Work, Energy and Power - Quick Revision
Work
- W = F·d = Fd cosθ (scalar; via the dot product). Positive (θ<90°), negative (θ>90°, e.g. friction at 180°), zero (θ=90°, or zero force/displacement).
- Variable force: W = ∫F dx = area under the F-x graph.
Energy
- Kinetic energy K = ½mv² (scalar; K = p²/2m).
- Work-energy theorem: W_net = K_f − K_i. (Integral/scalar form of Newton's 2nd law; holds in all inertial frames.)
- Potential energy: gravitational V = mgh; spring V = ½kx². Force from PE: F = −dV/dx.
Conservative vs non-conservative
- Conservative (gravity, spring): work path-independent, zero over a closed loop, derivable from a PE.
- Non-conservative (friction): closed-loop work ≠ 0, no PE.
- Conservation of mechanical energy: K + V = constant when only conservative forces do work.
Power
- P = W/t (average) = F·v (instantaneous). Scalar; SI unit watt; 1 hp = 746 W; kWh is energy (= 3.6×10⁶ J).
Collisions
- Momentum is conserved in ALL collisions.

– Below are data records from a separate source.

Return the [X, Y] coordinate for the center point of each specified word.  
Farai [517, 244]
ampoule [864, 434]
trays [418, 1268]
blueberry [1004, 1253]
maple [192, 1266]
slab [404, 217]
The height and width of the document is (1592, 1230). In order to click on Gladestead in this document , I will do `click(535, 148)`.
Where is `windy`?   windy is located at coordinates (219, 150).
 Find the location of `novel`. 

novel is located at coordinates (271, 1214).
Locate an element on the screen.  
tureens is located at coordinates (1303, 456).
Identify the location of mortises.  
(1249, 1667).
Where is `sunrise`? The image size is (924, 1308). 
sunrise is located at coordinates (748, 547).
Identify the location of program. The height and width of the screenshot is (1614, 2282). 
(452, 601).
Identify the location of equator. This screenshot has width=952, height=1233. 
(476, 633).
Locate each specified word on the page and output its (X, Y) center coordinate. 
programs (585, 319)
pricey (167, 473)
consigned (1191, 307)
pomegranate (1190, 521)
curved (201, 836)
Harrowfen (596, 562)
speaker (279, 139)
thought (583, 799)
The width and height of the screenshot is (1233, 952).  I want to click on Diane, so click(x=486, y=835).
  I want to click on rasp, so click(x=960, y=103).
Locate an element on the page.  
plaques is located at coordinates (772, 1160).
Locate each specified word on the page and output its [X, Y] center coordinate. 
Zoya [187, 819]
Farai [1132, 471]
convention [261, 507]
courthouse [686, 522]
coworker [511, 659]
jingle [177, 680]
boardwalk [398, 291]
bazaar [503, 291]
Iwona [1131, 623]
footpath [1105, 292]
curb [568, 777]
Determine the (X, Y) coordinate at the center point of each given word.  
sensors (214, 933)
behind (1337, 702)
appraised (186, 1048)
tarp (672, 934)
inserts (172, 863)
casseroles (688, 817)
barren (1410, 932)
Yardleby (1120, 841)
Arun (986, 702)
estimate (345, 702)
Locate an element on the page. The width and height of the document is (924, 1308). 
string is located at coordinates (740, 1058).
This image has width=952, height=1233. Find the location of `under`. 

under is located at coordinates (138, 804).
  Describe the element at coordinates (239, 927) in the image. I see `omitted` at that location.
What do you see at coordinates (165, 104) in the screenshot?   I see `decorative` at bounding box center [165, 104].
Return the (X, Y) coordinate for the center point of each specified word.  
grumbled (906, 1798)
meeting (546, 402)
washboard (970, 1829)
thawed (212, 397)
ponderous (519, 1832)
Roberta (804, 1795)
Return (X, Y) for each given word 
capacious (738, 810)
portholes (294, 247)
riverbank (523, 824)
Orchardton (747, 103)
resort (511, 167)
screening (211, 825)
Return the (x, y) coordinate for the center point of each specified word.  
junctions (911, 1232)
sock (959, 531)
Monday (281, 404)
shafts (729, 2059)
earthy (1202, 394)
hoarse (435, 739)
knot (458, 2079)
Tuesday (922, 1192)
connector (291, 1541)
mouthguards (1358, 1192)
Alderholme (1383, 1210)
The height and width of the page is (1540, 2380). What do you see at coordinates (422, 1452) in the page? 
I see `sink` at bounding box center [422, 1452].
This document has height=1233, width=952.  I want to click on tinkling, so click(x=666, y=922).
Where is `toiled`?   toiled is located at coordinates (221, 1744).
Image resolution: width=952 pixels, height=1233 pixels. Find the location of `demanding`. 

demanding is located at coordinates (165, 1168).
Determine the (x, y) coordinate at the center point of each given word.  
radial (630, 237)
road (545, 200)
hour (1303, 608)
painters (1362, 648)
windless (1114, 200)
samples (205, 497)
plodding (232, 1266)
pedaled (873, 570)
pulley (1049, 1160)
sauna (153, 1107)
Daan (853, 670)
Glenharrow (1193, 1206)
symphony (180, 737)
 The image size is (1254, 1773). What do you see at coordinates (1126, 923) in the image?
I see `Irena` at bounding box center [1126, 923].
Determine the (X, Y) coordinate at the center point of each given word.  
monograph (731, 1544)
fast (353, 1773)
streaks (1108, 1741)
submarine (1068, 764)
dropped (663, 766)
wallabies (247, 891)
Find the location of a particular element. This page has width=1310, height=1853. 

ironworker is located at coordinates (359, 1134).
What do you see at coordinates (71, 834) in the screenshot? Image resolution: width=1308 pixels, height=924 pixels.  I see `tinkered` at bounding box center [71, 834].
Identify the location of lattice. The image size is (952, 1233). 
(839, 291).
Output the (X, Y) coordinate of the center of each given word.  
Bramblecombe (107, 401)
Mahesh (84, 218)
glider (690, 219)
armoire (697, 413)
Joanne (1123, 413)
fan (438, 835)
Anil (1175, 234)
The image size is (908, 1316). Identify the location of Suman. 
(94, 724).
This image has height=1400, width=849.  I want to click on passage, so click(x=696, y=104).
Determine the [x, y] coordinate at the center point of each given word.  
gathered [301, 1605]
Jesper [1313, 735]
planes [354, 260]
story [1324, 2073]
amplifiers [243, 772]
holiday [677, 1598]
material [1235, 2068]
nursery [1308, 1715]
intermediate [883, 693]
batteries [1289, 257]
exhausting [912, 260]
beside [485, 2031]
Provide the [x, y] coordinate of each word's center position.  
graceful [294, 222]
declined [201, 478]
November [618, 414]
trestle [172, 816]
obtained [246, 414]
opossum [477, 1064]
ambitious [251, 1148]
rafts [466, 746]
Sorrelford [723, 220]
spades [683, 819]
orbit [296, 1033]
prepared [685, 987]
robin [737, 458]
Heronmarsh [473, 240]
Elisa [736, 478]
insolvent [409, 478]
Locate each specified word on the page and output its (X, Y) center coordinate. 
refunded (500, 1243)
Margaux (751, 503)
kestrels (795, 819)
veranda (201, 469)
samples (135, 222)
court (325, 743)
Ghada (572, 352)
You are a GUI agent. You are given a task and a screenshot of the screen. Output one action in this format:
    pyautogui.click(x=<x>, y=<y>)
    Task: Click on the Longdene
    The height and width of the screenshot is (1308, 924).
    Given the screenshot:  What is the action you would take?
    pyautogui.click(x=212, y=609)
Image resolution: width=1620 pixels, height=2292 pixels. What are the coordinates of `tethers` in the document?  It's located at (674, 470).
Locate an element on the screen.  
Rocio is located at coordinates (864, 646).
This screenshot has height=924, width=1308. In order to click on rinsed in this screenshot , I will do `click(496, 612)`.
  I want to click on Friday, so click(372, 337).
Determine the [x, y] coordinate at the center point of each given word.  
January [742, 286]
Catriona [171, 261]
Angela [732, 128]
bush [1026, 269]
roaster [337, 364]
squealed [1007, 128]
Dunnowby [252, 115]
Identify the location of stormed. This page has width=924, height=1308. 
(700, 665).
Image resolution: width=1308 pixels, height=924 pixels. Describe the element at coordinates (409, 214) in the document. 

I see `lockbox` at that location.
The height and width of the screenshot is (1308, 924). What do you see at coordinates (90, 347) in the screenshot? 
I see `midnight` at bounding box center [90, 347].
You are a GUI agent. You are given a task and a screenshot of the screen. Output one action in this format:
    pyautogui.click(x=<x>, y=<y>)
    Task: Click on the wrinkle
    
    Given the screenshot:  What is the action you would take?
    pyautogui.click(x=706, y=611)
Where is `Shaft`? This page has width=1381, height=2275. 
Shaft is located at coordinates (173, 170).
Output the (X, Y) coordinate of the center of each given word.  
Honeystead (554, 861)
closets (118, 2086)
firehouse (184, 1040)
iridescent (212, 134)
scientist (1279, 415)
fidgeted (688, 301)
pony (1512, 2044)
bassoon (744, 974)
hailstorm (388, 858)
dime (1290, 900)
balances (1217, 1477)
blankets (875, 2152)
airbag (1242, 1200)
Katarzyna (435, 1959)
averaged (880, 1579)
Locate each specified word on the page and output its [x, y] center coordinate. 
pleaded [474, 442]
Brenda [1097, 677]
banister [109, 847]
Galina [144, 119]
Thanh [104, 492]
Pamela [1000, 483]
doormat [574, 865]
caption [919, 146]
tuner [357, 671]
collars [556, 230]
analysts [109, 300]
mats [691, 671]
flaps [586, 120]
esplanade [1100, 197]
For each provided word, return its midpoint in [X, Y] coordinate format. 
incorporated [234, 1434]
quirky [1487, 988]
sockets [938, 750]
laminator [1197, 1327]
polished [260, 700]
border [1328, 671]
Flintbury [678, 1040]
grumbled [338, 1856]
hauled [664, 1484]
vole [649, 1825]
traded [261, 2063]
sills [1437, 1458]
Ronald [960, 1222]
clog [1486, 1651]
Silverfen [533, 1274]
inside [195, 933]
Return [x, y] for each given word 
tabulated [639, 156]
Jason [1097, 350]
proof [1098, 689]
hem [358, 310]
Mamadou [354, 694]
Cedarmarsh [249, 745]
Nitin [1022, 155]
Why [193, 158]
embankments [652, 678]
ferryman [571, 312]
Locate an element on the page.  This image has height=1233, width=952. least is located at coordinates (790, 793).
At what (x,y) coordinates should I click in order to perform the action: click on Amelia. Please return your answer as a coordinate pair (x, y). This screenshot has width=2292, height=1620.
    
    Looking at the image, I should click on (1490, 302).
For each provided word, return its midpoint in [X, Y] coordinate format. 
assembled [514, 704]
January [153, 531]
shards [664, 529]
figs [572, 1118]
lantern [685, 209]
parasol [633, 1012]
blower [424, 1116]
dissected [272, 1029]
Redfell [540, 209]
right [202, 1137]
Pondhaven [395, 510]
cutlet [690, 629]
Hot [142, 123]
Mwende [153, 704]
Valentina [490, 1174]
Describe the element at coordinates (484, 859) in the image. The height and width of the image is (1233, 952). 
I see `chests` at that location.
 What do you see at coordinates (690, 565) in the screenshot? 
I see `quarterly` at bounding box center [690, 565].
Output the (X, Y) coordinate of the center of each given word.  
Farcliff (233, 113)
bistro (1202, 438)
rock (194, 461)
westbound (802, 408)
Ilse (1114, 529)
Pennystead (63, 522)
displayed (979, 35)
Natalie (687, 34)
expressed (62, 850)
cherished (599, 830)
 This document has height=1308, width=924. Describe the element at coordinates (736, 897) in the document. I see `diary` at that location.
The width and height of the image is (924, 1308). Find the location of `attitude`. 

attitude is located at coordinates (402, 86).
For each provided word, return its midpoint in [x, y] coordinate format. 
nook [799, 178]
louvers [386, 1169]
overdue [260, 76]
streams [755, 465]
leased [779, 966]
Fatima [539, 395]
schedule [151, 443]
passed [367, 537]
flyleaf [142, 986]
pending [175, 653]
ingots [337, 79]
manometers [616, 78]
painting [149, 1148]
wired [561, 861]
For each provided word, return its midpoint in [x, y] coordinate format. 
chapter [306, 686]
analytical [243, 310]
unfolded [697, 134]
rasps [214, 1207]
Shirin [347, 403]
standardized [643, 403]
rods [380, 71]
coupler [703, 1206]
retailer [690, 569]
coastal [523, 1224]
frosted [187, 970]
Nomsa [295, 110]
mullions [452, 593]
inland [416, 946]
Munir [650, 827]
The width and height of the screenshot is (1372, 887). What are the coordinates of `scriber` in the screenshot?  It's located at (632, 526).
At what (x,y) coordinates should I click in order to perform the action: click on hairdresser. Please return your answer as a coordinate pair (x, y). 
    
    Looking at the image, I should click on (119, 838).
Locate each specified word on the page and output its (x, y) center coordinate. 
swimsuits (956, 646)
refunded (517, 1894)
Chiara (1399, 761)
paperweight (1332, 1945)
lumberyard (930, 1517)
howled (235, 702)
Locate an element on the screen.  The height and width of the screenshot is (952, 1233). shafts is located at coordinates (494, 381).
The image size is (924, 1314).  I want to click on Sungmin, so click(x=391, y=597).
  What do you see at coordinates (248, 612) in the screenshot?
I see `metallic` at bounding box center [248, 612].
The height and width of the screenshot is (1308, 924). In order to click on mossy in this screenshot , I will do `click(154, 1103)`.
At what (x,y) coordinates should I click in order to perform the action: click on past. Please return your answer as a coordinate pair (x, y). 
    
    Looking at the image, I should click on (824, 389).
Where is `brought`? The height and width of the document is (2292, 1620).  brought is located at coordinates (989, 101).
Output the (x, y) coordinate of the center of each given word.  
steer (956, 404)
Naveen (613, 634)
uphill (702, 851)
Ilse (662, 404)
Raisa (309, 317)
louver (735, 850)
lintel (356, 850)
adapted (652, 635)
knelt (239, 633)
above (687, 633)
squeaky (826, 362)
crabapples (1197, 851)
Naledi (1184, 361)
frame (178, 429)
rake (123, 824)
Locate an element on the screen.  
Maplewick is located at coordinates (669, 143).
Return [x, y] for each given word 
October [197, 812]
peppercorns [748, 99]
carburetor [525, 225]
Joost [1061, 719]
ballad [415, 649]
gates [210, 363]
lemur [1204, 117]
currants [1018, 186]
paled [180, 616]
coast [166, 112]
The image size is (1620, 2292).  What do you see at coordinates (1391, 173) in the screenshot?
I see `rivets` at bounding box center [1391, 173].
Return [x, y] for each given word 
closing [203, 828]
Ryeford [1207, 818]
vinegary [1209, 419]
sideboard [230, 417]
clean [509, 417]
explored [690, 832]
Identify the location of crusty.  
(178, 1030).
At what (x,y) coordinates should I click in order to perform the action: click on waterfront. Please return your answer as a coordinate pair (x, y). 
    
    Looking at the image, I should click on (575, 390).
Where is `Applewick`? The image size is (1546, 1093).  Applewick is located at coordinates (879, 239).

- Elastic: KE also conserved. Equal masses (1-D) exchange velocities; light hits heavy → light reverses; equal-mass glancing collision → 90° apart.
- Inelastic: KE not conserved (→ heat/sound). Completely inelastic: bodies move together, v = (m₁u₁+m₂u₂)/(m₁+m₂).
- Coefficient of restitution e = (separation speed)/(approach speed); e=1 elastic, e=0 perfectly inelastic.
Common traps
- Work by friction/braking is negative (θ=180°), NOT perpendicular.
- Only TOTAL momentum/energy of the system is conserved in collisions, not each body's.
- kWh is a unit of energy, not power.